Abstract

To investigate whether carriage of multidrug-resistant bacteria is a risk factor for nosocomial infection and whether detection of carriage is predictive of subsequent onset of nosocomial infection. In this observational cohort (study period, June 1998 through October 2002), nasal and rectal swab specimens from 412 consecutive patients admitted to the intensive care unit were tested for carriage of multidrug-resistant bacteria. Concomitantly, the bacteria responsible for any subsequent nosocomial infection, the date of infection, and some of the known clinical risk factors for nosocomial infection were noted. These factors were adjusted for potential confounders, using a Cox model stratified on the propensity score of multidrug-resistant bacteria carriage. The diagnostic characteristics of a carriage test, including the positive and negative diagnostic likelihood ratios, were calculated for all strata of the propensity score.

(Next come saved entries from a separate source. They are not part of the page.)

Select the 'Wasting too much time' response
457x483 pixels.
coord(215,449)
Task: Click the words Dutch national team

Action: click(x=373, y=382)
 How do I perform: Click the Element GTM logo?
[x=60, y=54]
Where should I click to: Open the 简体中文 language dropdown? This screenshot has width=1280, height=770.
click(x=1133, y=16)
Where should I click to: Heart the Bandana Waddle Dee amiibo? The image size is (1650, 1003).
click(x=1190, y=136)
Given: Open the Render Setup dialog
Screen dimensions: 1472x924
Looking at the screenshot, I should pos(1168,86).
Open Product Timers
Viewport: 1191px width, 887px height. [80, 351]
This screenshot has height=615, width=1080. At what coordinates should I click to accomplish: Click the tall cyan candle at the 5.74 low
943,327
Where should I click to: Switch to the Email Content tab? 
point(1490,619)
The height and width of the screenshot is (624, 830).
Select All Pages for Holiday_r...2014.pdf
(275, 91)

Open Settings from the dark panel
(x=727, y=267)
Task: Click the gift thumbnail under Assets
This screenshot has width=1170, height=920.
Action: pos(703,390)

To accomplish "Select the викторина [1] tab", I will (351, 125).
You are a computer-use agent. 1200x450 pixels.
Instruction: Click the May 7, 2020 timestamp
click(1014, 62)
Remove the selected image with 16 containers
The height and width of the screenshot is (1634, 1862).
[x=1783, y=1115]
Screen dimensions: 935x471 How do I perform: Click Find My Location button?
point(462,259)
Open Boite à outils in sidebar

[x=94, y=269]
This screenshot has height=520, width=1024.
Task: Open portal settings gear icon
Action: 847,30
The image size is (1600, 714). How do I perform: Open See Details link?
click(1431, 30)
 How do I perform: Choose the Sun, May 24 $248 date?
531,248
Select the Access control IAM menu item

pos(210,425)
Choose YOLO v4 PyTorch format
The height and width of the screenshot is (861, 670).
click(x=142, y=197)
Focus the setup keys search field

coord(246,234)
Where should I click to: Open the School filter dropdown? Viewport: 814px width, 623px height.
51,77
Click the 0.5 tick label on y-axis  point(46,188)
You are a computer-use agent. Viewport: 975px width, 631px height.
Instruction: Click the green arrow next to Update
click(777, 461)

Forty-two patients were carrying multidrug-resistant bacteria. Nosocomial infection occurred in 95 patients, of whom 16 (38%) were carriers, and 79 (83%) were noncarriers (P=.01). After adjustment for potential confounders, statistical analysis revealed that carriage remained a risk factor for nosocomial infection (relative risk, 2.08 [95% confidence interval {CI}, 1.13-3.81]). Receipt of antibiotic treatment at the time of intensive care unit admission was found to be protective against nosocomial infection. A positive result of test for detection of carriage seemed to be an efficient predictor of subsequent nosocomial infection (positive diagnostic likelihood ratio, 2.05 [95% CI, 1.15-3.66]), although a negative test result was not a predictor of subsequent nosocomial infection (negative likelihood ratio, 0.91 [95% CI, 0.73-1.11]). Carriage proved to be a risk factor for subsequent nosocomial infection. However, the carriage test was useful as a predictive tool only for patients with a positive test result.